A study by Salarnia et al. identified new mutations within the HBx gene. Various mutations, including C1500T, C1491G, G1658T, and G1613T, were observed in the N-terminal region, Box α, Core promoter, and Enhancer II (6). Consistent with these findings, novel mutations were detected in CHB patients across the three-generation, two-generation, and intra-familial groups. The three-generation group exhibited the highest mutation frequency, with A1635T (46.7%), A1633G (43.4%), C1500T (43.4%), and C1491G (23.45%) being the most commonly reported. The occurrence of the A1635T mutation in the HBx protein sequence results in interaction with the DNA damage-binding complex-1 due to the overlap between the NRE and HBx coding sequences. A study by Ghosh et al. demonstrated a higher prevalence of A1635T among patients with cirrhosis (53.85%) compared to inactive HBV carriers and those with chronic HBV (27). In contrast to our results, this mutation was observed in CHB patients in the three-generation group.

Several studies have demonstrated that the A1727T mutation is a novel predictive marker for the cirrhosis phase in HBV-infected patients (6, 28). Patients with cirrhosis show a higher occurrence of the A1727G mutation, which increases the risk of HCC (29). The majority of TA1 mutations occur in the 1750-1755 nt region, which is recognized as a potential prognosticator of HCC (30). Additionally, the T1753C mutation has been identified as an important marker for cirrhosis severity and is associated with advanced liver disease (31). Consistent with these studies, we found that the A1727G mutation was present in 14.5% of CHB cases, with a statistically significant difference among the three groups (P-value = 0.07). The T1753C mutation, a key prognosticator of cirrhosis, was found in 23.4% of the three-generation group, 37.5% of the two-generation group, and 15% of the intra-family group.

It has been observed that specific patterns of HBx mutations can serve as early markers for an increased risk of HCC and predict clinical outcomes in HBV-infected patients. Prior research, such as that by Xiao et al., demonstrated that mutations in the X-region tend to emerge during the advanced phases of chronic HBV infection, leading to serious liver disorders such as HCC and cirrhosis (32). Our findings indicate that CHB patients exhibit significant occurrences of the double mutations C1481T and G1479A, as well as the point mutations A1635T, T1464C, and C1500T. Triple mutations, specifically A1762T/G1764A/C1773T and C1812/C1813T/A1814T, were observed in the two-generation and three-generation groups.

+===+

» TASK DETAILS
From the passage on HBx gene mutations, extract everything from "It has been" down to "and three-generation groups.". Rely only on the text to complete this.

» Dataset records
+===+

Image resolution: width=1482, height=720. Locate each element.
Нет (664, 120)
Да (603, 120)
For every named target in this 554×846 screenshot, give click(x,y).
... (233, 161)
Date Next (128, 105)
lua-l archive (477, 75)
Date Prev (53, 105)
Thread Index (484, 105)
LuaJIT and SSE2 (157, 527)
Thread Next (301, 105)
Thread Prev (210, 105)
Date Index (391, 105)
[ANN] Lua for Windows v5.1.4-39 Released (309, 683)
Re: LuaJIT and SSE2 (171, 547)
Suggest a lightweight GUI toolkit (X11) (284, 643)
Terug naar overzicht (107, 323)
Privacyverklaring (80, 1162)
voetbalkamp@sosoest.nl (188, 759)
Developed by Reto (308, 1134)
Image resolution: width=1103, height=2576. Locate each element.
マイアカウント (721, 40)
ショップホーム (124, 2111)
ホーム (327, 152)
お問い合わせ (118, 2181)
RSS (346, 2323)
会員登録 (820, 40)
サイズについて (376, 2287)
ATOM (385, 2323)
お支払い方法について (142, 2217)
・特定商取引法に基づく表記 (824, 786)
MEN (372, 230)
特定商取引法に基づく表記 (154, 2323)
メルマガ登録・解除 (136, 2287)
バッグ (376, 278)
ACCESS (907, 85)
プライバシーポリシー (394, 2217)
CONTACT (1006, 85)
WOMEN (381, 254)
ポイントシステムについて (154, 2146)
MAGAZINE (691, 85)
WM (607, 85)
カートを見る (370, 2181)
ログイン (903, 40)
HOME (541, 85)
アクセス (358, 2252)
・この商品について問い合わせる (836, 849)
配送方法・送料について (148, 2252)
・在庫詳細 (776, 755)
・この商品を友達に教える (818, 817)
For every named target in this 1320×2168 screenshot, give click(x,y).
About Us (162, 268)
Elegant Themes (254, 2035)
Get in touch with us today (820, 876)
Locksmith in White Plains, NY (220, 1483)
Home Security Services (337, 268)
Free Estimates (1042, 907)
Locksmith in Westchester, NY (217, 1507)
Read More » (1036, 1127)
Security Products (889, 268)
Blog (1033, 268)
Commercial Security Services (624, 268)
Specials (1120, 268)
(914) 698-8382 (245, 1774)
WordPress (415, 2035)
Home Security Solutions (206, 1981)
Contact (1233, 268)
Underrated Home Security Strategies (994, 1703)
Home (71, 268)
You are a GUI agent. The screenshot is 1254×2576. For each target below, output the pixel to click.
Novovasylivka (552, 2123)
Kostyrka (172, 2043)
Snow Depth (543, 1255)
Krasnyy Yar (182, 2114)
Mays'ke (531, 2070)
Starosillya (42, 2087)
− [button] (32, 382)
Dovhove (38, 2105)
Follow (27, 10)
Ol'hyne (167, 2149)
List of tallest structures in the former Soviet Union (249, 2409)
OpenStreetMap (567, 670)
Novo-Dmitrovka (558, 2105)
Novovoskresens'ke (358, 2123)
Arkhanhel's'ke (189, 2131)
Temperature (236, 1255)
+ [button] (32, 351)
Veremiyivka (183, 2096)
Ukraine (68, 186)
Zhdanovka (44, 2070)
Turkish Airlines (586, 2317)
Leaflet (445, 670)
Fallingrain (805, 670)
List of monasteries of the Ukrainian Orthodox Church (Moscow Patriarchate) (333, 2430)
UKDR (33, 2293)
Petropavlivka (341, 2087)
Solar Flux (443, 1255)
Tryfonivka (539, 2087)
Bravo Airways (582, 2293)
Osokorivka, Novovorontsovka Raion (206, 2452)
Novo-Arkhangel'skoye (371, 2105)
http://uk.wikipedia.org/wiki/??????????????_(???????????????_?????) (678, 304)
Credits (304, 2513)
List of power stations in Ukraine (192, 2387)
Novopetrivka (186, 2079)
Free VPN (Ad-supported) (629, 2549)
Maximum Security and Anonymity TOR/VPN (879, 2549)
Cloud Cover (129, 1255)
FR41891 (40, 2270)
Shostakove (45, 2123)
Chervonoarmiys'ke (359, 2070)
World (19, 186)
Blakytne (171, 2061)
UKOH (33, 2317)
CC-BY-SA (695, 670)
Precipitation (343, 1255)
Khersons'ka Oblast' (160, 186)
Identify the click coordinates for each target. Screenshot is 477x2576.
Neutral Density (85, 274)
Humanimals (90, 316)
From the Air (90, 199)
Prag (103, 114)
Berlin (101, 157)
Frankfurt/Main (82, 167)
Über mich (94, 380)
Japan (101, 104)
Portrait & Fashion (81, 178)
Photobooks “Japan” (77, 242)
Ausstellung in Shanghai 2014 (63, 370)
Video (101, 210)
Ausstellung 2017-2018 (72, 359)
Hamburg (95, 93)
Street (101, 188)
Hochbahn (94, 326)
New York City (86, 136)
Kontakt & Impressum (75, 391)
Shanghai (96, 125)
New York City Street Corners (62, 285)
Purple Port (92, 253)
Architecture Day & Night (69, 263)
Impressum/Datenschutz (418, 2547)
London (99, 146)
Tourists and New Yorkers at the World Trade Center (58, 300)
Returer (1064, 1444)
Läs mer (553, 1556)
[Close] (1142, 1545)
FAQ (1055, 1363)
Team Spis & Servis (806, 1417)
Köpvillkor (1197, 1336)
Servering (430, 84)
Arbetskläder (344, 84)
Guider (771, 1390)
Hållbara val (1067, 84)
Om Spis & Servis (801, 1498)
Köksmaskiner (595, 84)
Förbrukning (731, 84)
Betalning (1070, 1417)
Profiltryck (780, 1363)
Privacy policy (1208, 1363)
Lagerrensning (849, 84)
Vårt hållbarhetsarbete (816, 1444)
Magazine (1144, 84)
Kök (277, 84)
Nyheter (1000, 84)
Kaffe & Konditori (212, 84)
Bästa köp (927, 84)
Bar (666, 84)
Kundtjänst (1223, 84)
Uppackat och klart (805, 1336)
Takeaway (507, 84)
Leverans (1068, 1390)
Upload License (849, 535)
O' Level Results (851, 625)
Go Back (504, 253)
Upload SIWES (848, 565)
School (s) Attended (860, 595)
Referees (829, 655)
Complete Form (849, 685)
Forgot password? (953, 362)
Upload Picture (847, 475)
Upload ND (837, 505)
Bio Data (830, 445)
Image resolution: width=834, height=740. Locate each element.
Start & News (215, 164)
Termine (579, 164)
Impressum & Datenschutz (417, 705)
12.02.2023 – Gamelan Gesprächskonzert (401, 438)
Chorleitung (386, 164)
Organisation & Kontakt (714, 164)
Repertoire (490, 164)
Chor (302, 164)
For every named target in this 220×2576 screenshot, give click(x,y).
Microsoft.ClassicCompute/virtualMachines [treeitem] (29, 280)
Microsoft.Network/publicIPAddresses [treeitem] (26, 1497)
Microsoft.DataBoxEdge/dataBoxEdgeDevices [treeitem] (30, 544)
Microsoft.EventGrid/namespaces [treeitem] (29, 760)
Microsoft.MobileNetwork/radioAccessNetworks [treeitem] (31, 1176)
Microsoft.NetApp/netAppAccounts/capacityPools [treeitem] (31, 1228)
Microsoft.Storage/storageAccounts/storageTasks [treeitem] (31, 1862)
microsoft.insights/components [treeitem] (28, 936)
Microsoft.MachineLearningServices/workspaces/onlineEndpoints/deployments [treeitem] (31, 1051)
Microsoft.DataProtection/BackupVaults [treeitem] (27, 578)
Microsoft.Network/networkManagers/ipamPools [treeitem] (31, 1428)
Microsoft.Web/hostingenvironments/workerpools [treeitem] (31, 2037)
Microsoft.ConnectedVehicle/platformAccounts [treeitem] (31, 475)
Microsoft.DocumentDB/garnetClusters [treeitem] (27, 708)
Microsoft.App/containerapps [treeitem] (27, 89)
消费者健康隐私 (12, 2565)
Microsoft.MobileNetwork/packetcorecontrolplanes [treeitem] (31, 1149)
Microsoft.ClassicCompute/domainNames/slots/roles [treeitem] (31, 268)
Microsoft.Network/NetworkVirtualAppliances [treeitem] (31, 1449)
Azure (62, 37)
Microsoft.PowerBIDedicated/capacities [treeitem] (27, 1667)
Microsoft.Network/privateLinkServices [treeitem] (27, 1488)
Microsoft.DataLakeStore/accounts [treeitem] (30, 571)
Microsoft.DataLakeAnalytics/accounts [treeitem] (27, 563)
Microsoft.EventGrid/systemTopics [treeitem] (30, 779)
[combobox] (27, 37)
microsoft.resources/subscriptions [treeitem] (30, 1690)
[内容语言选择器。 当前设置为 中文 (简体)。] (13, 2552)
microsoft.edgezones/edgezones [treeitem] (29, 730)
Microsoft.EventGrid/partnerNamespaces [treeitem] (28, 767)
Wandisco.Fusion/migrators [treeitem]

+===+

» YOUR RESPONSE
It has been observed that specific patterns of HBx mutations can serve as early markers for an increased risk of HCC and predict clinical outcomes in HBV-infected patients. Prior research, such as that by Xiao et al., demonstrated that mutations in the X-region tend to emerge during the advanced phases of chronic HBV infection, leading to serious liver disorders such as HCC and cirrhosis (32). Our findings indicate that CHB patients exhibit significant occurrences of the double mutations C1481T and G1479A, as well as the point mutations A1635T, T1464C, and C1500T. Triple mutations, specifically A1762T/G1764A/C1773T and C1812/C1813T/A1814T, were observed in the two-generation and three-generation groups.